Tuberculous meningitis remains a devastating neurological emergency with high rates of mortality and neurological disability. The subacute presentation and low sensitivity of conventional microbiological tests often delay diagnosis. CSF typically shows lymphocytic pleocytosis, elevated protein, and low glucose; however, microbiological confirmation may require nucleic acid amplification tests or culture, which can take time. Neuroimaging commonly demonstrates basal meningeal enhancement, hydrocephalus, and infarcts due to vasculitis, all of which correlate with worse outcomes.
Management requires prolonged multidrug ATT due to poor CNS penetration of some agents and high bacillary burden within the meninges. Adjunctive corticosteroids reduce mortality and the risk of disabling neurological sequelae by attenuating inflammatory damage and cerebral edema.
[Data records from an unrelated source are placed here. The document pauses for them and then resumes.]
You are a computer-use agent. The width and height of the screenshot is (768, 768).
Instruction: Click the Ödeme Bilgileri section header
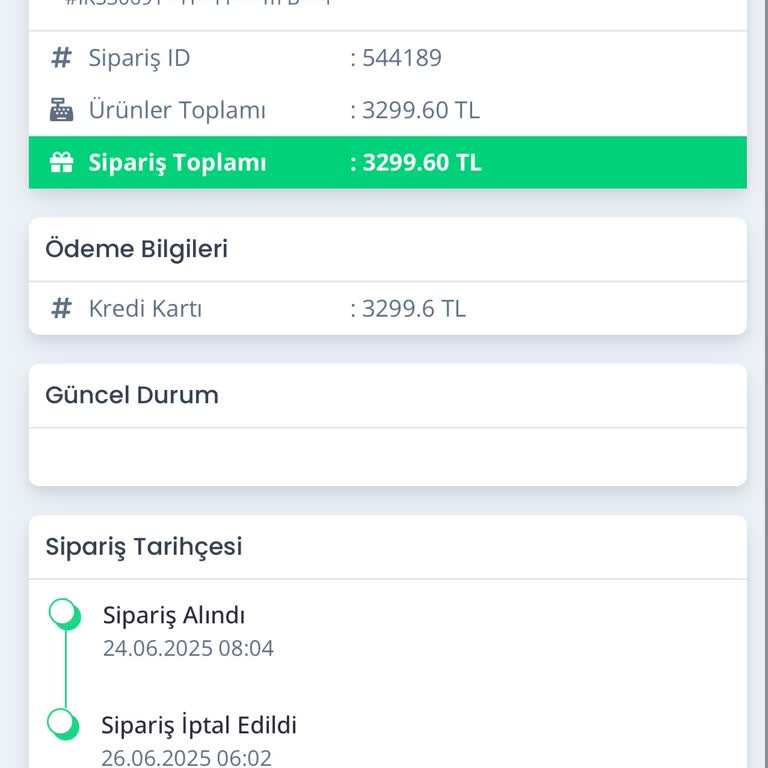pyautogui.click(x=137, y=249)
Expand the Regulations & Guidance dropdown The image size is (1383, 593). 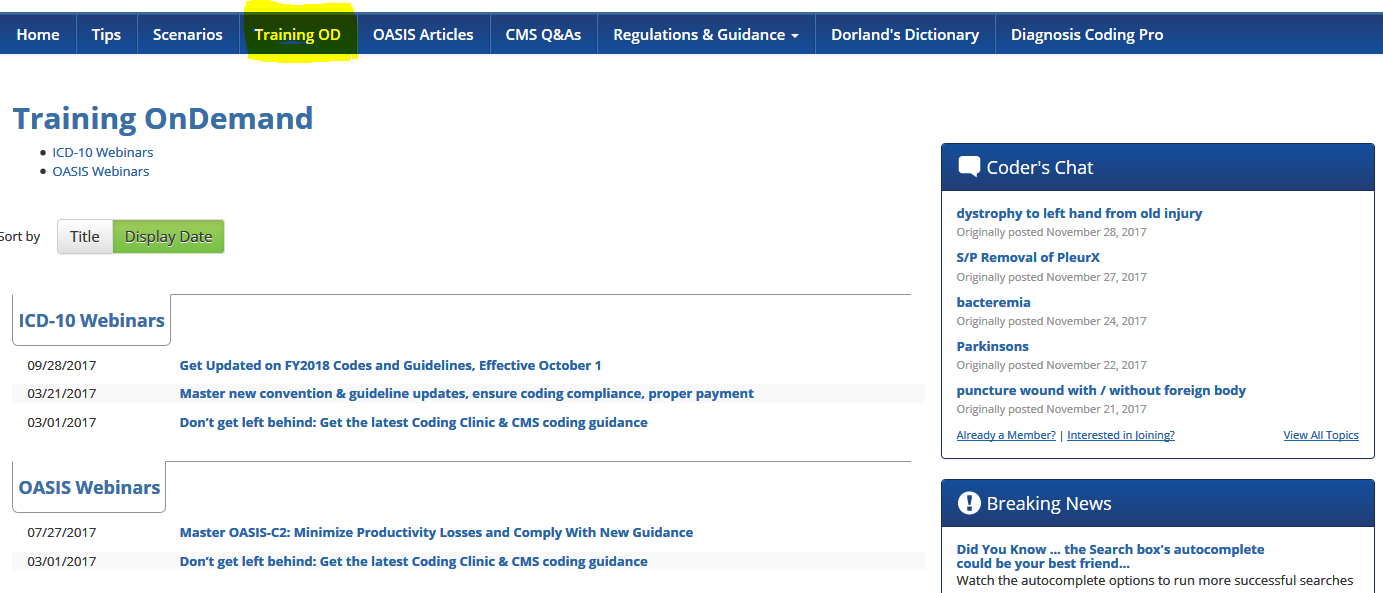click(705, 34)
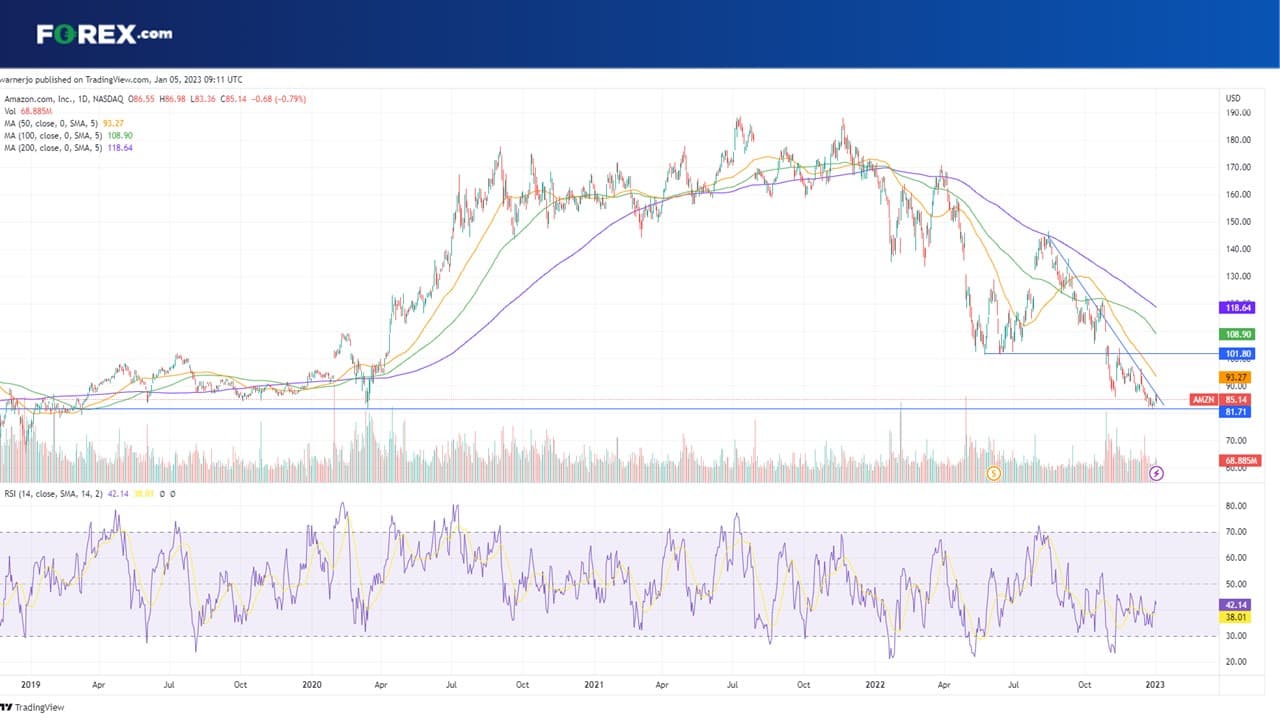
Task: Select the 2022 label on time axis
Action: click(x=876, y=686)
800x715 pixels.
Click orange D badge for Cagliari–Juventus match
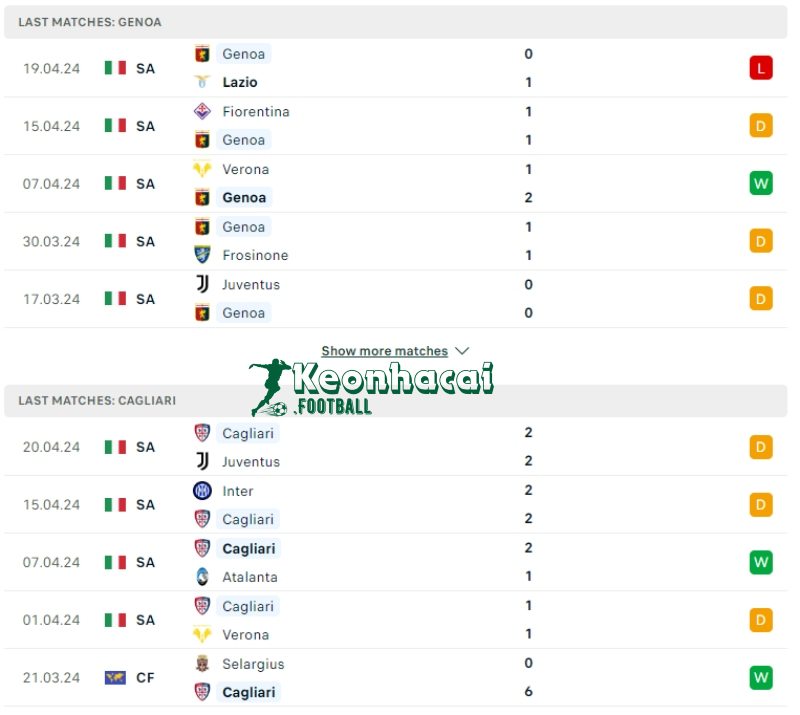(761, 447)

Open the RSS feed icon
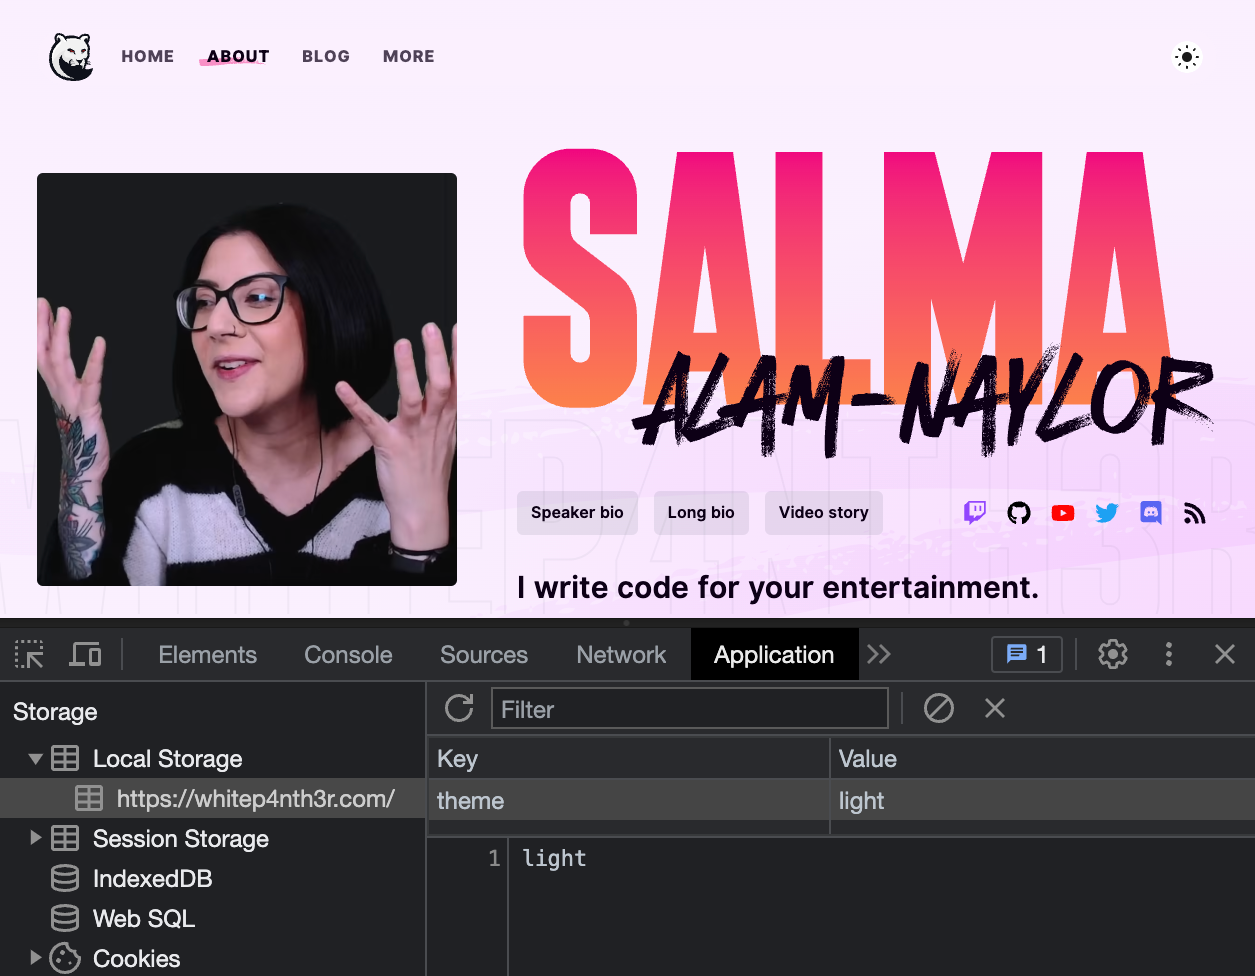click(1194, 512)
Early recognition of complications such as hydrocephalus, vasculitic strokes, hyponatremia, and cranial neuropathies is essential. Multidisciplinary care involving neurology, infectious diseases, neurosurgery, and rehabilitation optimizes outcomes. Delayed therapy is strongly associated with persistent cognitive deficits, motor disability, and death, underscoring the need for high clinical suspicion in endemic regions.

Conclusion

Tuberculous meningitis is a life-threatening form of extrapulmonary tuberculosis requiring urgent diagnosis and aggressive management. Subacute meningeal symptoms with constitutional features in high-risk individuals should prompt immediate evaluation for TBM. Early initiation of antitubercular therapy with adjunctive corticosteroids, management of raised intracranial pressure, and close neurological monitoring can significantly improve survival and functional outcomes. Long-term follow-up and adherence to prolonged therapy are essential to prevent relapse and minimize long-term neurological sequelae.

References

  1. Thwaites GE, et al. Tuberculous meningitis. Lancet. 2013;381(9871):1249–1258.
  2. Marais S, et al. Tuberculous meningitis: A uniform case definition for use in clinical research. Lancet Infect Dis. 2010;10(11):803–812.
  3. Prasad K, Singh MB. Corticosteroids for managing tuberculous meningitis. Cochrane Database Syst Rev. 2016;4:CD002244.
  4. Rock RB, et al. Central nervous system tuberculosis: Pathogenesis and clinical aspects. Clin Microbiol Rev. 2008;21(2):243–261.
  5. Wilkinson RJ, et al. Tuberculous meningitis. Nat Rev Neurol. 2017;13(10):581–598.